Les thèmes de l'identité, de la destruction de la langue kabyle et celui de la perte des repères culturels sont récurrents dans le roman. Maintes fois, l'auteur nous rappelle l'exil intérieur du père et de Slimane qui ne parlent que le kabyle. Voici un extrait d'une conversation entre le père et le Komisar traduite par l'interprète de ce dernier:
«Le chef demande ce que tu parles.
- Le kabyle.
- L'administrateur te demande si tu ne pourrais pas parler comme tout le monde.
- Dis-lui, si ce n'est pas l'offenser, que le kabyle est la langue de mes pères»
On retrouve dans «le Sommeil du juste tous les procédés de la littérature: l'auteur recourt à la métaphore, au symbolisme, aux emprunts, au dialogue. Ce qui est remarquable, ce sont les traductions littérales de certaines expressions du kabyle au français (Passe le bonjour), la kabylisation de certains mots français (le Komisar), comme pour afficher une volonté de s'accaparer la langue, de se poser comme un écrivain algérien, kabyle. Le recours au dialogue permet de donner la parole à Arezki, l'intellectuel, qui maîtrise les concepts, et d'exposer à travers lui les interrogations, les tiraillements, les déchirements et les conflits intérieurs liés à la confrontation entre d'une part l'ordre ancestral et la modernité représentée par la culture occidentale, d'autre part entre la société autochtone et la colonisation.
Les bouleversements sont patents: le père n'a plus de repères, il n'est même pas compris quand il parle dans sa langue. Slimane perd ses illusions: il espère que la fin de la guerre améliorera leurs conditions de vie, mais réalise qu'il faudra chercher d'autres voies (la lutte armée) pour y arriver. Arezki, lui, est balloté par les événements: après avoir tout rejeté, tout dénigré, renié sa foi et sa culture, il revient contraint et penaud auprès des siens, ayant perdu sa foi dans l'humanisme.

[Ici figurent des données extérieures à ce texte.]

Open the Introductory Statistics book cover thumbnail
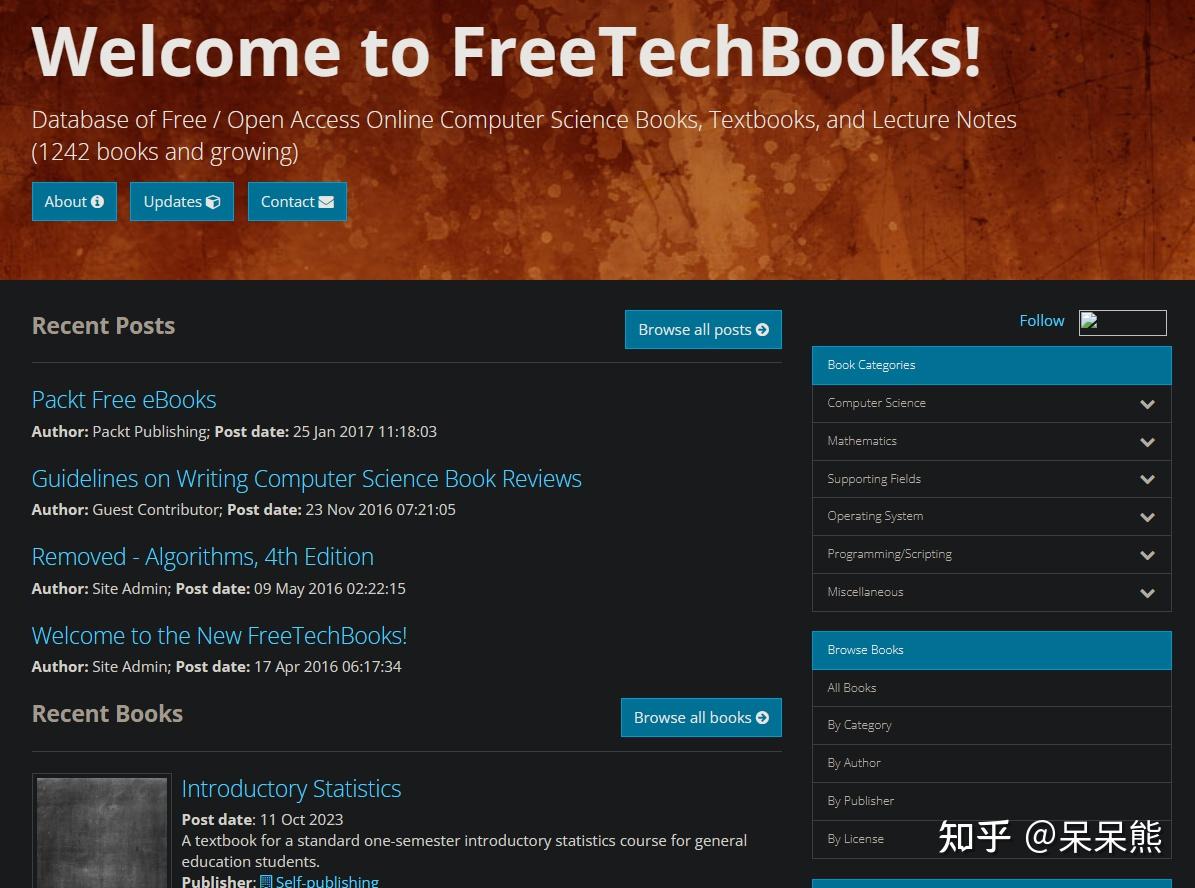pyautogui.click(x=102, y=832)
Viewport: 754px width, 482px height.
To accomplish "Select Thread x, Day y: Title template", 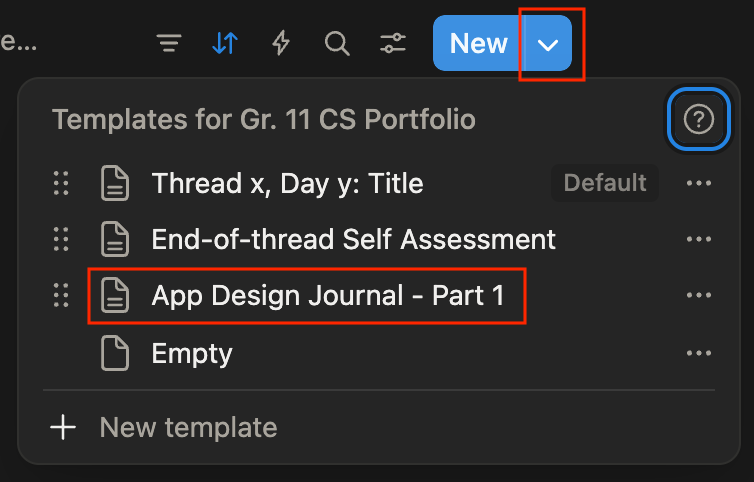I will 287,183.
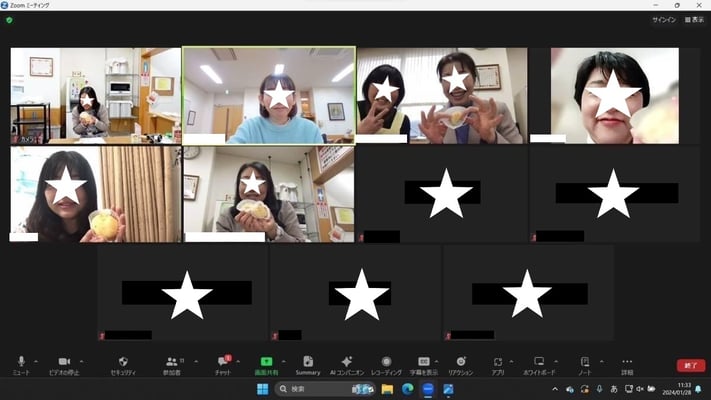Screen dimensions: 711x400
Task: Mute the microphone in Zoom toolbar
Action: (x=20, y=362)
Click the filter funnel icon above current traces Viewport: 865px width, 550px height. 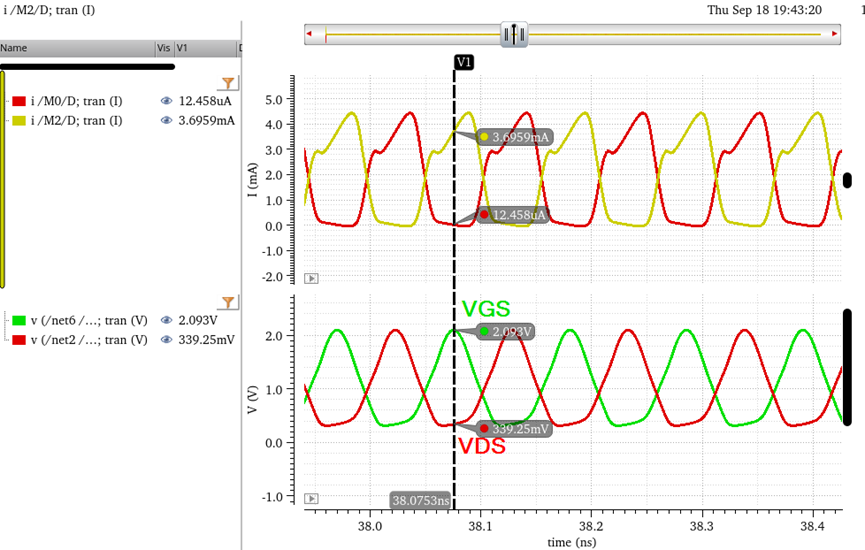click(x=228, y=83)
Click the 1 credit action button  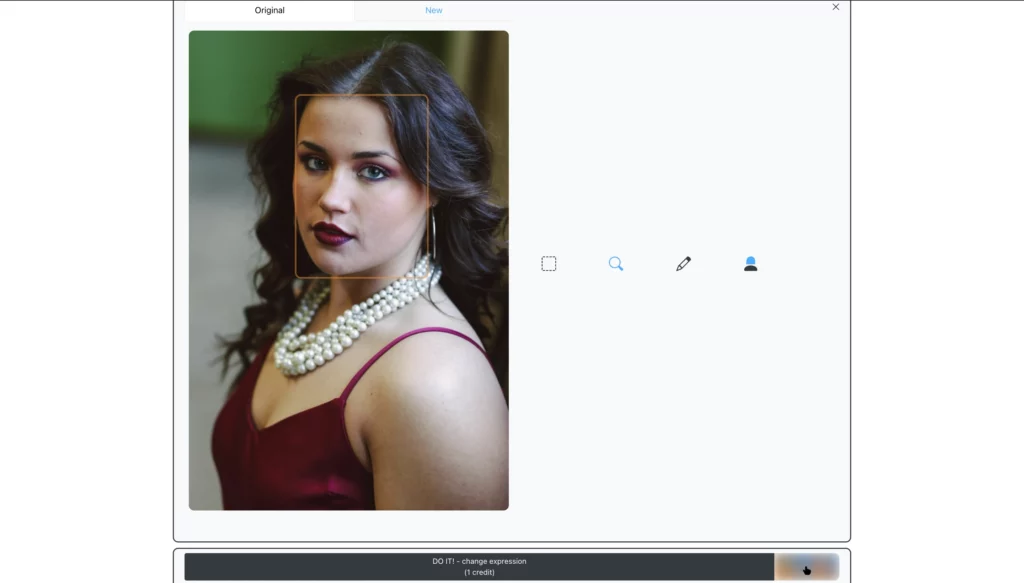coord(480,566)
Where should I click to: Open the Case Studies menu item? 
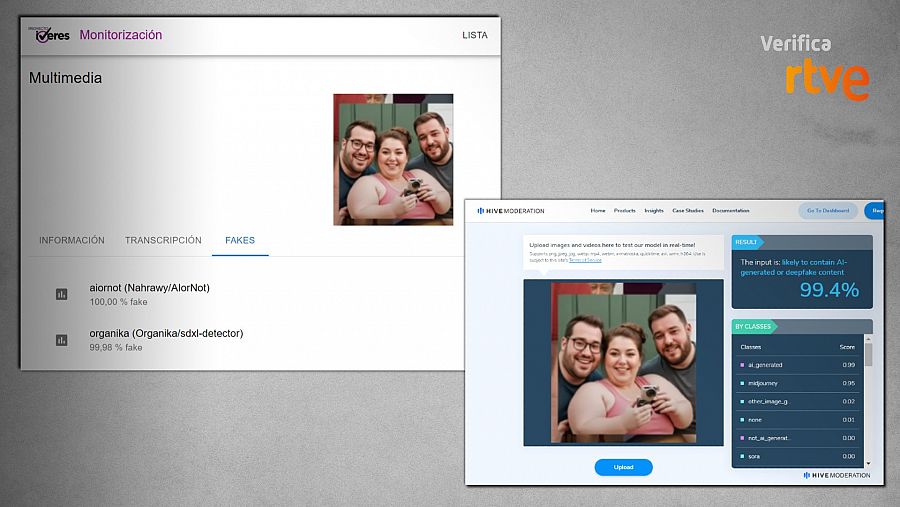[x=687, y=211]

L'autre stratégie employée par Mammeri dans Le Sommeil du juste est le texte épistolaire.
Le procédé est pratique en ce sens qu'il donne la possibilité au locuteur de développer son raisonnement. Arezki y a recours pour s'adresser à son maître et lui faire part de sa désillusion après avoir été victime de discriminations: «Pendant trois ans vous nous avez parlé de l'homme. J'y ai cru (...) avec quelle ferveur...mieux que quiconque vous le saviez. Quelle n'a pas été ma stupeur de découvrir chaque jour plus irréfutablement que l'homme n'existait pas, que ce qui existait c'étaient les Imann et les autres».
Mammeri pose dès ses premiers pas d'écrivain les problématiques de l'identité, de la langue, de la culture et déconstruit en parallèle le mode de pensée occidental qui prône et répand les valeurs humanistes d'un côté, et de l'autre méprise, asservit et exploite d'autres peuples.